The Washington Post : Why Ralph Northam’s proposal to raise the gas tax is a good idea

The Washington Post

Editorial Board

WHEN VIRGINIA lawmakers enacted a major increase in the state’s subsidy for Metro two years ago, to match identical bumps from Maryland and the District, they did it mainly by raiding funding for other transportation projects in Northern Virginia. That move, engineered by Republicans who then controlled the state legislature, crystallized the state’s long-standing tradition of shortchanging vital infrastructure with stopgaps and financial legerdemain.

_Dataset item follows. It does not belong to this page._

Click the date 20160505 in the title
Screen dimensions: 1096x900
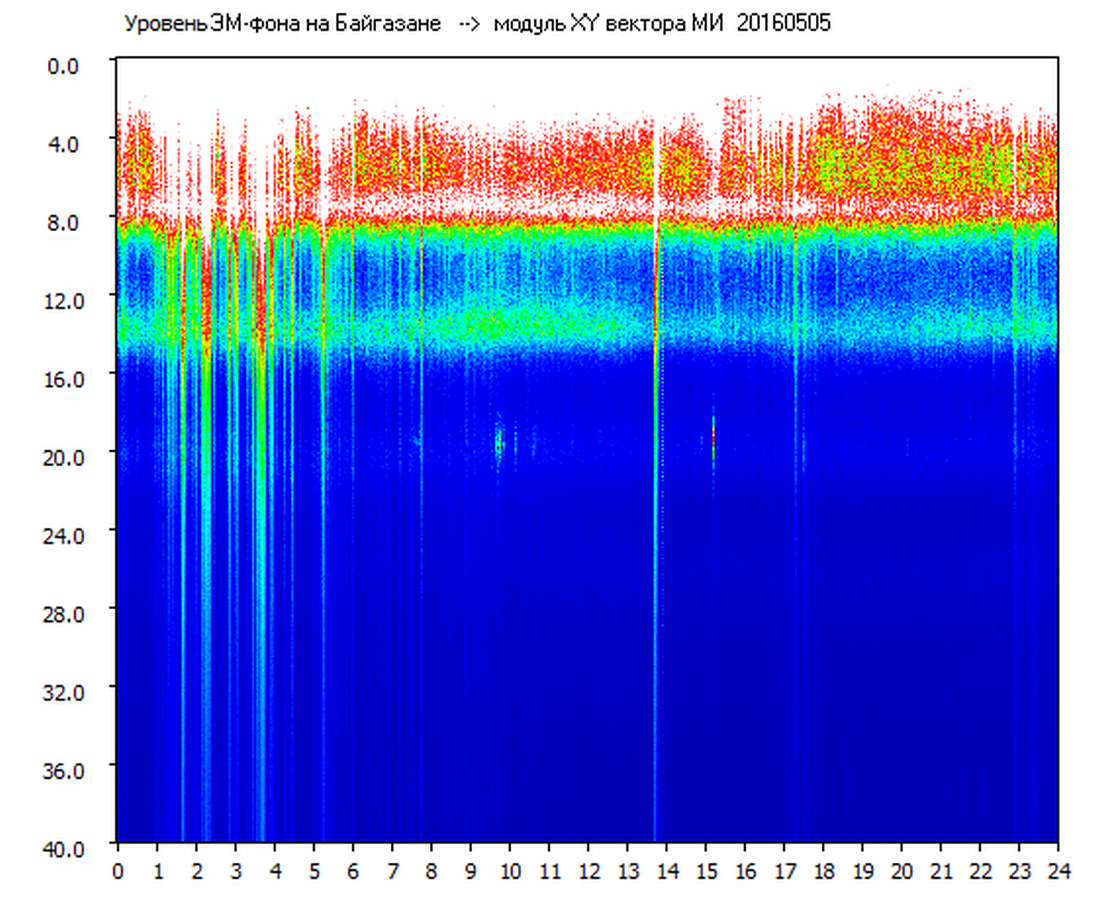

Gov. Ralph Northam, a Democrat leveraging the advantage of a new Democratic majority in both houses of the General Assembly in Richmond, has undertaken a bold strategy to revise that approach. Bold, that is, for Virginia, which despite a burgeoning economy and some of the worst traffic on the East Coast, retains a gas tax unchanged since Ronald Reagan was president.

The result is that drivers in Virginia, including those from out of state, pay less in taxes to fill up their tanks than they would in neighboring Maryland and North Carolina — and nowhere near enough to cover the cost of maintaining and repairing the roads they use. Mr. Northam’s proposal is to raise the state’s current gas tax, which is among the lowest in the nation, by roughly 75 percent over the coming three years, which (if gas prices hold steady) would add two or three dollars to an average fill-up. After that, he would index the tax to inflation, a measure that should have been enacted years ago.

Virginia is late to the game. Many other states have adopted similar strategies to help offset the steady decline in gas tax revenues, which have been sapped by increasingly fuel-efficient cars and the rising popularity of electric vehicles. Mr. Northam’s blueprint follows that model and adds a forward-thinking twist: He proposes that a sizeable chunk of the new gas tax revenue, which would amount to nearly $500 million annually after three years, be devoted to enhancing passenger rail and transit.

That is in keeping with the state’s $3.7 billion agreement late last year to buy hundreds of miles of right-of-way for passenger trains from CSX and build a new rail bridge over the Potomac, enabling Amtrak to double the number of trains it runs through the state and expand commuter service beyond rush hour in and out of the nation’s capital on Virginia Railway Express.

Mr. Northam’s transportation plan, like that of his Republican counterpart in Maryland, Gov. Larry Hogan, is all-of-the-above. Drivers want and need more funding for roads, without which congestion will worsen. At the same time, it’s smart policy to encourage commuters to consider switching to rail and transit — not by punishing them with crumbling, overcrowded and unimproved roads (as some Democrats in Maryland prefer) but by making other options more attractive.

The last time Virginia raised its per-gallon exise tax on gas was in 1986. It took more than a quarter-century after that for elected officials to raise new funds to bail out the state’s beleaguered roads, mainly through a sales tax increase in 2013. Now, seven years later, Mr. Northam has acted before a new emergency forces his hand. That looks like an improvement.